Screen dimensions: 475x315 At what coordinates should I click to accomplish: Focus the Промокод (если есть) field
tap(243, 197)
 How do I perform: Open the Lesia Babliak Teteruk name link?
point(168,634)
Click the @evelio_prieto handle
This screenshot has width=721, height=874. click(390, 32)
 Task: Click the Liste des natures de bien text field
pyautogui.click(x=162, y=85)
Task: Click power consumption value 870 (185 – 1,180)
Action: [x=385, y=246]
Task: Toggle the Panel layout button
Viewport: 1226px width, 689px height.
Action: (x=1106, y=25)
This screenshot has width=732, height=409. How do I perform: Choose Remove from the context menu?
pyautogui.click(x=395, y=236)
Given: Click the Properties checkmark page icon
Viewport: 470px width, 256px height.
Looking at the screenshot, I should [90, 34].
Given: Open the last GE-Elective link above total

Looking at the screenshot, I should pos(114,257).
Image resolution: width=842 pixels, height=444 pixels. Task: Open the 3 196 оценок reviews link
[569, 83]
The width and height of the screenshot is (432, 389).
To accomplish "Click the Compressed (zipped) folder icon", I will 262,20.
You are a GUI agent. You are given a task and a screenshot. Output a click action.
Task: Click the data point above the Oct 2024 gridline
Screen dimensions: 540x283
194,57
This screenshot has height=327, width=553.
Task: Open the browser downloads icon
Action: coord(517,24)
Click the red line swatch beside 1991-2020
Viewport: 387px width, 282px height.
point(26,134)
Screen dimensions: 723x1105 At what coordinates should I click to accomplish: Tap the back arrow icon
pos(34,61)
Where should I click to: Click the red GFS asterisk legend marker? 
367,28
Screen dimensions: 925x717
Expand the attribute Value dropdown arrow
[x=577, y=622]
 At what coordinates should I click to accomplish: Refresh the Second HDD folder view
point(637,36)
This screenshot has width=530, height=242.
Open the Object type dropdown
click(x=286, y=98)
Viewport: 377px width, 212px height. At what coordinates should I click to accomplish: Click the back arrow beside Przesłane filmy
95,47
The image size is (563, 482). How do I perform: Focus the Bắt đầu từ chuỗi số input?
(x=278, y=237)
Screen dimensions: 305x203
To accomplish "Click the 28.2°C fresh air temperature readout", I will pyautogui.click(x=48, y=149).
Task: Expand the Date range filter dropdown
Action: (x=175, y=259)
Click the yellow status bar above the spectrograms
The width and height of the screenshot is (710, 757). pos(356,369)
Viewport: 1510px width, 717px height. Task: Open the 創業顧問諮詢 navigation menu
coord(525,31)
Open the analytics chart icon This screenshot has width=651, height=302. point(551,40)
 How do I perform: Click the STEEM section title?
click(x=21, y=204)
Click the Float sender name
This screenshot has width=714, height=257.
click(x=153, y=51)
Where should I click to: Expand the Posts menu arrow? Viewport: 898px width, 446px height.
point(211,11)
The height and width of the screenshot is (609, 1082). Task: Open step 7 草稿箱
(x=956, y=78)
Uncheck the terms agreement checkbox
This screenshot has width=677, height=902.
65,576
###
### What this task involves
An exact reproduction of the data is required. Leave nothing out.

### Response to the task
Screen dimensions: 475x315 At what coordinates should I click to accomplish: Focus the Промокод (если есть) field
tap(243, 197)
 How do I perform: Open the Lesia Babliak Teteruk name link?
point(168,634)
Click the @evelio_prieto handle
This screenshot has width=721, height=874. click(390, 32)
 Task: Click the Liste des natures de bien text field
pyautogui.click(x=162, y=85)
Task: Click power consumption value 870 (185 – 1,180)
Action: [x=385, y=246]
Task: Toggle the Panel layout button
Viewport: 1226px width, 689px height.
Action: (x=1106, y=25)
This screenshot has width=732, height=409. How do I perform: Choose Remove from the context menu?
pyautogui.click(x=395, y=236)
Given: Click the Properties checkmark page icon
Viewport: 470px width, 256px height.
Looking at the screenshot, I should [90, 34].
Given: Open the last GE-Elective link above total

Looking at the screenshot, I should pos(114,257).
Image resolution: width=842 pixels, height=444 pixels. Task: Open the 3 196 оценок reviews link
[569, 83]
The width and height of the screenshot is (432, 389).
To accomplish "Click the Compressed (zipped) folder icon", I will 262,20.
You are a GUI agent. You are given a task and a screenshot. Output a click action.
Task: Click the data point above the Oct 2024 gridline
Screen dimensions: 540x283
194,57
This screenshot has height=327, width=553.
Task: Open the browser downloads icon
Action: coord(517,24)
Click the red line swatch beside 1991-2020
Viewport: 387px width, 282px height.
point(26,134)
Screen dimensions: 723x1105 At what coordinates should I click to accomplish: Tap the back arrow icon
pos(34,61)
Where should I click to: Click the red GFS asterisk legend marker? 
367,28
Screen dimensions: 925x717
Expand the attribute Value dropdown arrow
[x=577, y=622]
 At what coordinates should I click to accomplish: Refresh the Second HDD folder view
point(637,36)
This screenshot has width=530, height=242.
Open the Object type dropdown
click(x=286, y=98)
Viewport: 377px width, 212px height. At what coordinates should I click to accomplish: Click the back arrow beside Przesłane filmy
95,47
The image size is (563, 482). How do I perform: Focus the Bắt đầu từ chuỗi số input?
(x=278, y=237)
Screen dimensions: 305x203
To accomplish "Click the 28.2°C fresh air temperature readout", I will pyautogui.click(x=48, y=149).
Task: Expand the Date range filter dropdown
Action: (x=175, y=259)
Click the yellow status bar above the spectrograms
The width and height of the screenshot is (710, 757). pos(356,369)
Viewport: 1510px width, 717px height. Task: Open the 創業顧問諮詢 navigation menu
coord(525,31)
Open the analytics chart icon This screenshot has width=651, height=302. point(551,40)
 How do I perform: Click the STEEM section title?
click(x=21, y=204)
Click the Float sender name
This screenshot has width=714, height=257.
click(x=153, y=51)
Where should I click to: Expand the Posts menu arrow? Viewport: 898px width, 446px height.
point(211,11)
The height and width of the screenshot is (609, 1082). Task: Open step 7 草稿箱
(x=956, y=78)
Uncheck the terms agreement checkbox
This screenshot has width=677, height=902.
65,576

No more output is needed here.